Em 1992 eu tinha 15 anos e lia Clarice Lispector como quem bebe água. Assim permaneci até cerca de 18 anos.
Fui admiradora profunda de duas pessoas de cabelos azuis. Um deles apareceu um dia com uma camiseta onde se lia: "I wanna be a gay". Eu não sabia inglês e era bastante confusa com relação à minha sexualidade. Foi ele quem me disse pra desencanar de Clarice e ler outras coisas, que havia escritoras muito melhores que ela. Só porque ele tinha cabelos azuis, ouvi o conselho, mas não imediatamente. Primeiro li bastante e até reli algumas obras como numa despedida.
Fato: desde então, cerca de 13 anos se passaram sem que nunca mais eu tivesse contato com esta escritora que tanto inspirou-me o desejo de escrever.
Há alguns dias vejo na TV um trecho de "De corpo inteiro - entrevistas", filme que brinca entre a ficção e a realidade numa parte do universo desta escritora que eu desconhecia. São várias atrizes interpretando uma Clarice que conversa com escritores, artistas ... até mesmo o Niemeyer. Durante um período de sua vida, ela realmente realizou estas entrevistas publicadas em jornais e revistas numa coluna chamada "Diálogos possíveis com Clarice" e reeditadas no livro "De corpo inteiro". Na verdade não gostei muito do filme, muito embora a idéia seja bem interessante. Com exceção de Aracy Balabanian, que está esplêndida, as outras atrizes não são Clarice e tudo dá uma impressão de artifícios, ao contrário das entranhas expostas que a escritora buscava na sua literatura. Contudo, algumas entrevistas são realmente boas, como a de Ferreira Goulart, Tônia Carreiro e a de Nelson Rodrigues. Tônia diz e concordo: " O que mais interessa na vida é ser amada."
Por causa deste filme voltei a Clarice, começando por "Uma aprendizagem ou o livro dos prazeres". Infelizmente achei o livro bastante desinteressante, salvo algumas passagens que seguem:

"Eu sou mais forte do que eu."

"Temos mantido em segredo a nossa morte para tornar a nossa vida possível."

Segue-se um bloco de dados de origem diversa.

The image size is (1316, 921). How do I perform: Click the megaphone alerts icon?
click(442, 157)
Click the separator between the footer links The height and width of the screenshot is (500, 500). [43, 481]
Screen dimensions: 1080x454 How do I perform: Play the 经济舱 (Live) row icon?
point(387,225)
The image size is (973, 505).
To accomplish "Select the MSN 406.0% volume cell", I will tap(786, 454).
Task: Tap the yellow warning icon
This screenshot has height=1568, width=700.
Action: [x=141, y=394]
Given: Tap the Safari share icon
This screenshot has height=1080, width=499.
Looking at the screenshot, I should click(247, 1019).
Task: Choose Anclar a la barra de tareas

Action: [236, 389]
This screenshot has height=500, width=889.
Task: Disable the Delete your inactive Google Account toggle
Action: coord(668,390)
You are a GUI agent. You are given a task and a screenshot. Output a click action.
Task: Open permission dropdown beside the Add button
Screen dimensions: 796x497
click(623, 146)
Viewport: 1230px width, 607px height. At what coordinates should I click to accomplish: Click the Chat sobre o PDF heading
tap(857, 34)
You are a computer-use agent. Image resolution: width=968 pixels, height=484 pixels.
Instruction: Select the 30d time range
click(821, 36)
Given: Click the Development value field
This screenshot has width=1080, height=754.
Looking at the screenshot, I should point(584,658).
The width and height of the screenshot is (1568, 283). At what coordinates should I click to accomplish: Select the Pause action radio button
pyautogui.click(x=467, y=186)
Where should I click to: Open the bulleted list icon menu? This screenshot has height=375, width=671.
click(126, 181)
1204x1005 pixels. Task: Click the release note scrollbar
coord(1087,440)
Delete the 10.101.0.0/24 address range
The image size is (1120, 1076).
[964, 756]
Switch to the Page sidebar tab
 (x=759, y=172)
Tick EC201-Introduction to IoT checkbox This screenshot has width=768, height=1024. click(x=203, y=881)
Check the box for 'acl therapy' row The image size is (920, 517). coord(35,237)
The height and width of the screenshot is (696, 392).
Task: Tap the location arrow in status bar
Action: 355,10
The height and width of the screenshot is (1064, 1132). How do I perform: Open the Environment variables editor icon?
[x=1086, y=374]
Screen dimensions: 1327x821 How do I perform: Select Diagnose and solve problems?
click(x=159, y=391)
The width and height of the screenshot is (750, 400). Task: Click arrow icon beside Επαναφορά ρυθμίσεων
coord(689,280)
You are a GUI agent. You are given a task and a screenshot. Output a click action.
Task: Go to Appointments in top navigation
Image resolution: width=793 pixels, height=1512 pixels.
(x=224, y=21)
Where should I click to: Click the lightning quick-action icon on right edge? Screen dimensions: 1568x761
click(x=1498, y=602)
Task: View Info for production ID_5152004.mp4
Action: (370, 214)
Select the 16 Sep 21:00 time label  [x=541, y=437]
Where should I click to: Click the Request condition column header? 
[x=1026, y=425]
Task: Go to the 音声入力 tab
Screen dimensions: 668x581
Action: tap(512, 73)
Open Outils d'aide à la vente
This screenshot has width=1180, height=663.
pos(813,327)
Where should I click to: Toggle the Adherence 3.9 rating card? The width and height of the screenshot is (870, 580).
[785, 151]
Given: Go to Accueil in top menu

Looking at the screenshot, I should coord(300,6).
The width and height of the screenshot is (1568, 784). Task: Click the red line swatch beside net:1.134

"Falar no que realmente importa é considerado uma gafe. Não temos adorado por termos a sensata mesquinhez de nos lembrarmos a tempo dos falsos deuses. Não temos sido puros e ingênuos para não rirmos de nós mesmos e para que no fim do dia possamos dizer 'pelo menos não fui tolo' e assim não ficarmos perplexos antes de apagar a luz. Temos sorrido em público do que não sorriríamos quando ficássemos sozinhos. Temos chamadode fraqueza a nossa candura. Temos temido um ao outro, acima de tudo, e a tudo isso consideramos a vitória nossa de cada dia."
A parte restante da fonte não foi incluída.